A esta conclusión llego cuando analizo la vida y obra de Fernando Macías V. de Salamina. A pesar de ser un hombre polifacético que deja huella honda y muy humana en el campo en que se empeña en participar. Muchos lo conocen como el gran experto en nuestra arquitectura vernácula, conocedor como ninguno de su historia y tradición, pero especialmente en su elaboración, porque Fernando Macías no solo habla de bahareque, sino que es un experto constructor. Otros lo recuerdan como político, en lo cual no solo desempeñó cargos, sino que estuvo de candidato, mostrando una facilidad para comunicar ideales políticos a sus electores.
Su faceta de activista organizando comandos, brigadas, marchas y huelgas es otro hilo rojo que serpentea a lo largo del almanaque de este hombre de sombrero y de gestos amables, que parece no saber emplear la palabra no, sobre todo cuando se le pide apoyo o consejo.

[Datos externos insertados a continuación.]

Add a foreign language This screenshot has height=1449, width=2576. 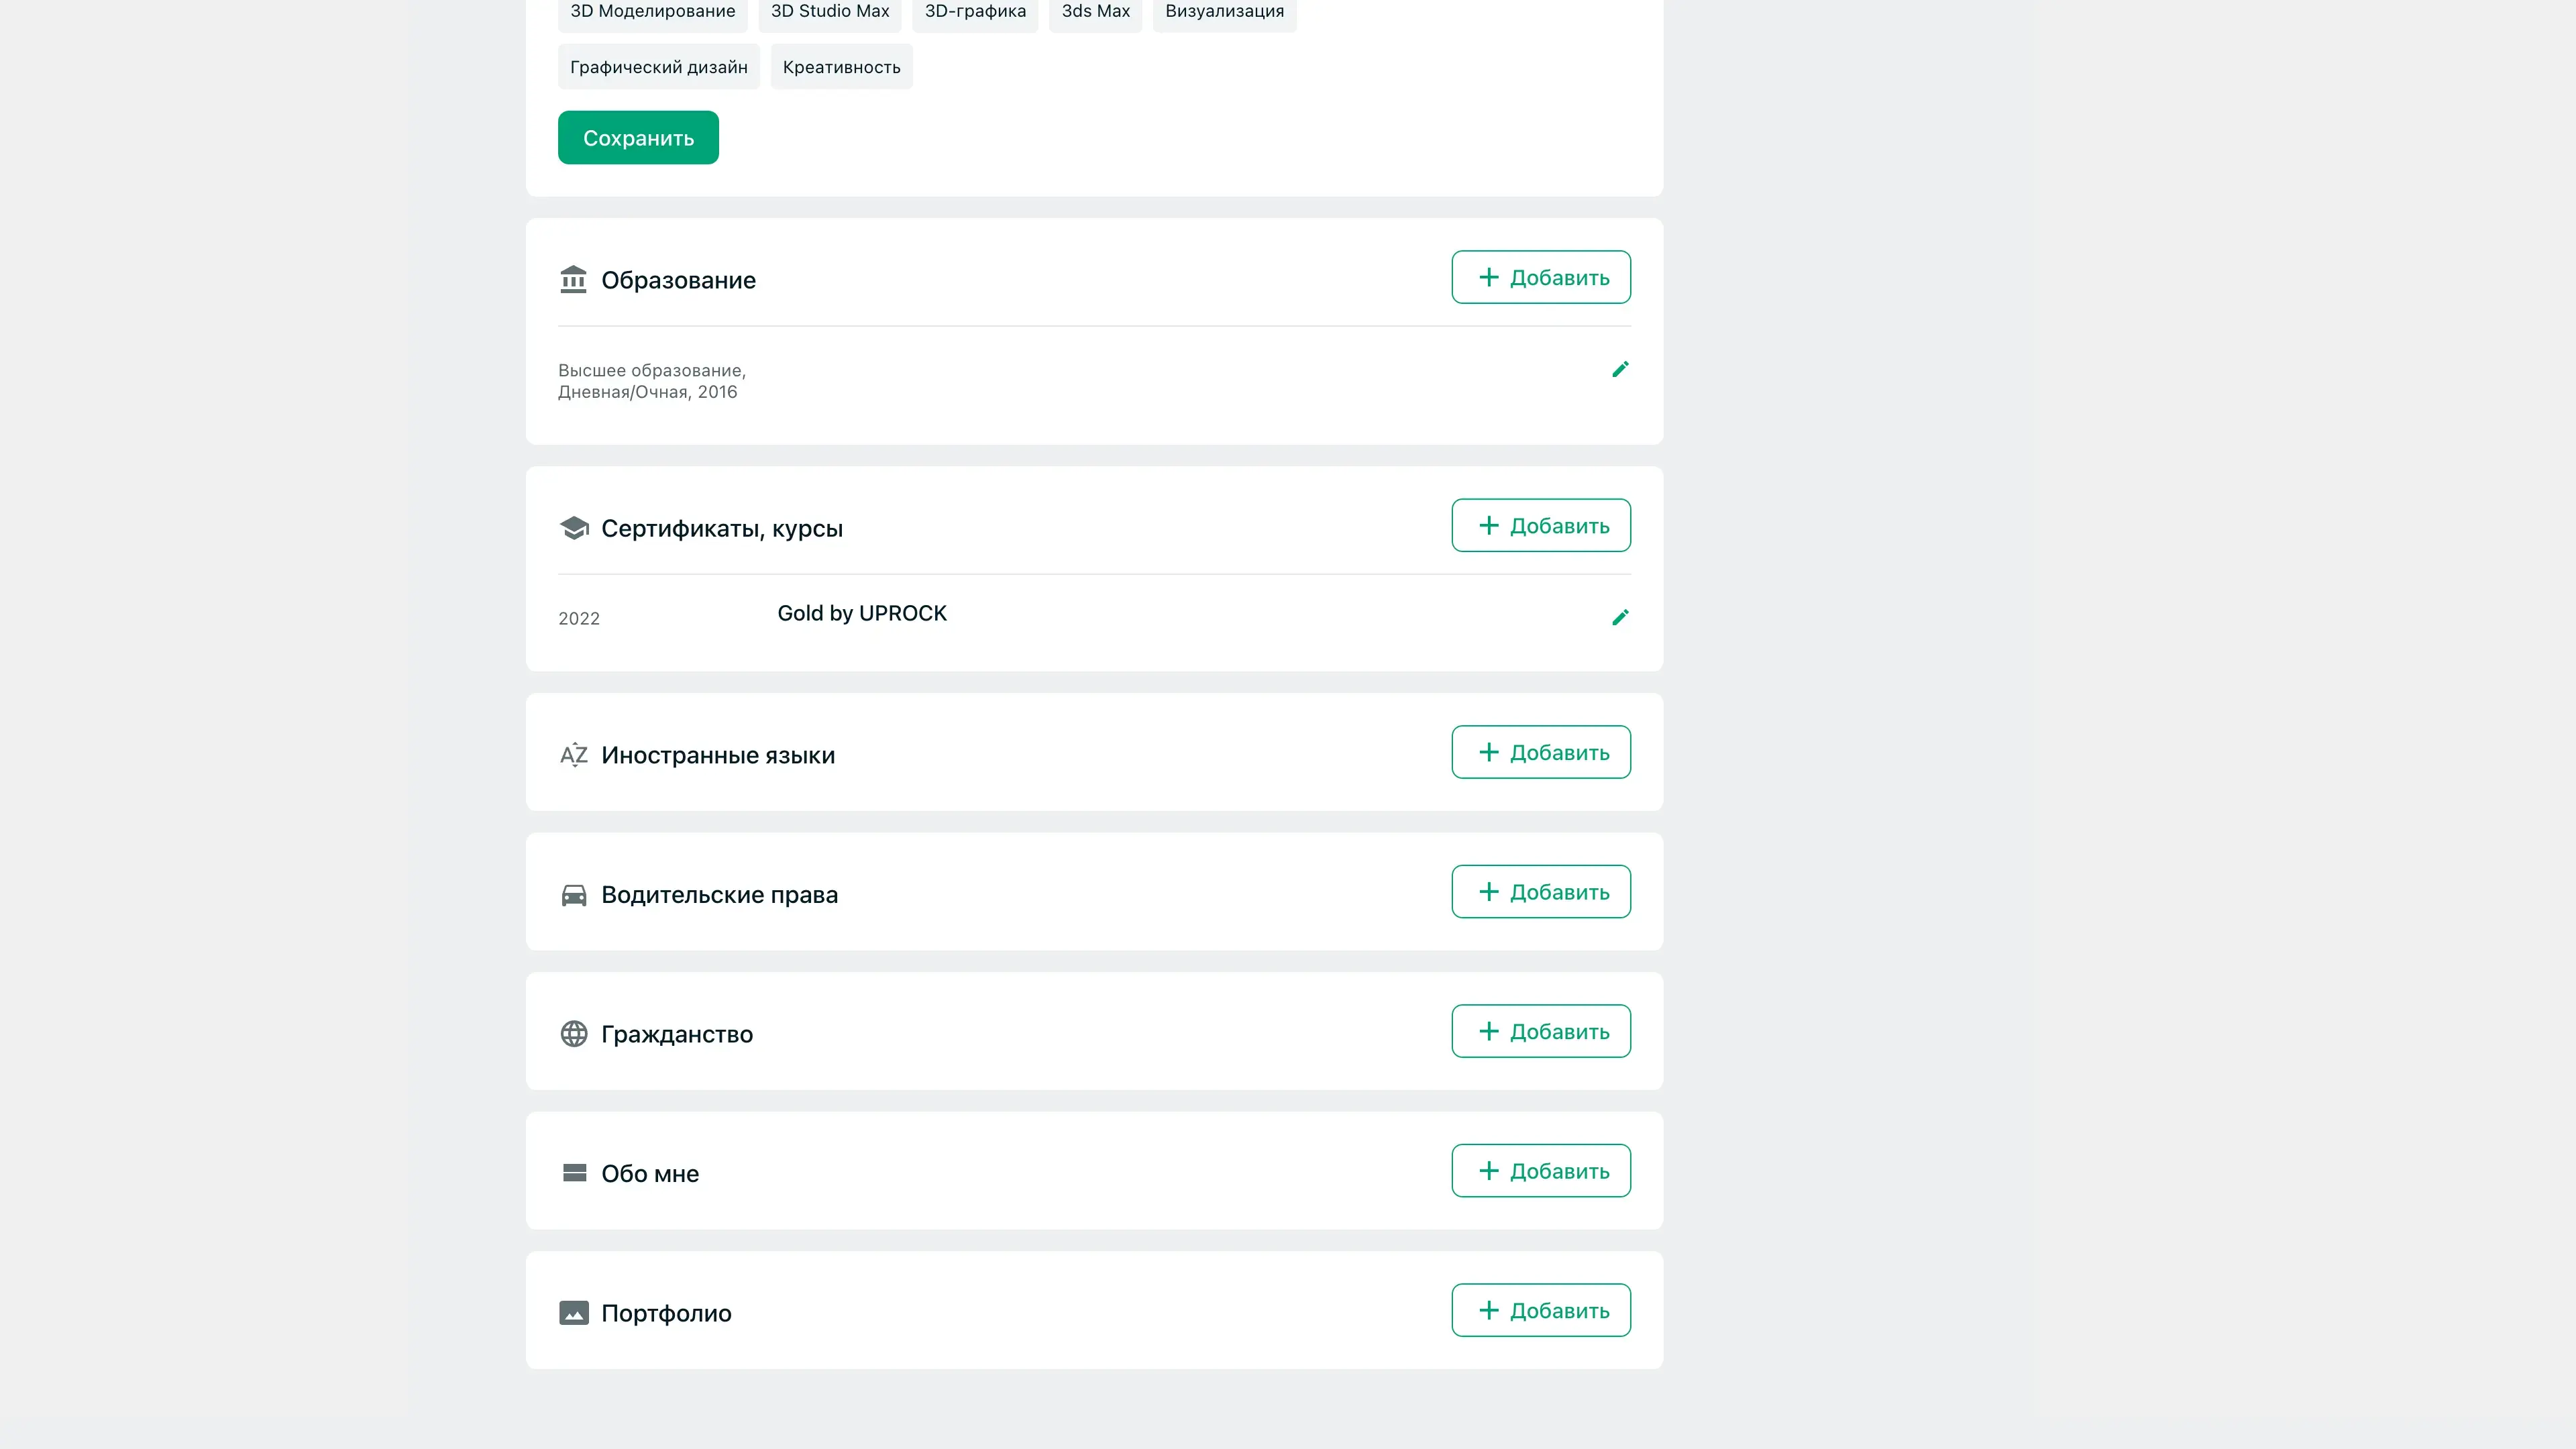(1540, 752)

Mas el denominador común que establece esa alma grande e igualmente inquieta es la escritura. Para su emotividad, eje de su motivación, solo lo que él ha escrito le interesa volverlo realidad. Así que para Fernando lo que él no escribe, no existe.
Como editor he tratado a muchos escritores; la mayoría, por supuesto, de provincia, y ninguno lo he visto tan marcado por la escritura como a este albacea de la tradición de su pueblo natal Salamina. De ahí la variedad de temas que fluyen con su pluma. Macías perfectamente escribe poesía, historia, manuales técnicos, sátira y creo que sería capaz de anexarle páginas a La Biblia, porque es un hombre de una profunda espiritualidad e inspiración.

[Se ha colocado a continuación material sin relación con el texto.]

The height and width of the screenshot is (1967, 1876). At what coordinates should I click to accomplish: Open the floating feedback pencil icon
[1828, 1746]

Observo en él un fenómeno llamativo cuando escribe historia. Para él no son hechos, fechas y sitios lo que determina el texto. A él lo guían por el pasado las vidas de los hombres y mujeres que perfila con su robusta pluma. Él busca y descubre al hombre y, una vez expuesto ese eje, él empotra las fechas y los lugares casi como accesorios.
En su último libro, Picotazos, premio de historia del Bicentenario de Salamina, él recrea la historia de Salamina, empatando las vidas de sus sobresalientes coterráneos. La lectura de esos Picotazos es doblemente valiosa, porque el lector logra conocer al hombre y es introducido en el territorio.
Para Macías, escribir es parte de su estilo de vida. Escribir para Macías es una dulce necesidad que el lector rápidamente nota cuando se enfrenta a sus textos. Macías escribe con cincel moliendo mármol y no una frágil pluma que talla apenas el blanco papel. Él es macizo, lleno de aristas como las montañas que lo vieron nacer.
Da gusto leer a este hombre en lo que la sensación de estar confundiendo su biografía con su obra está latente en cada página.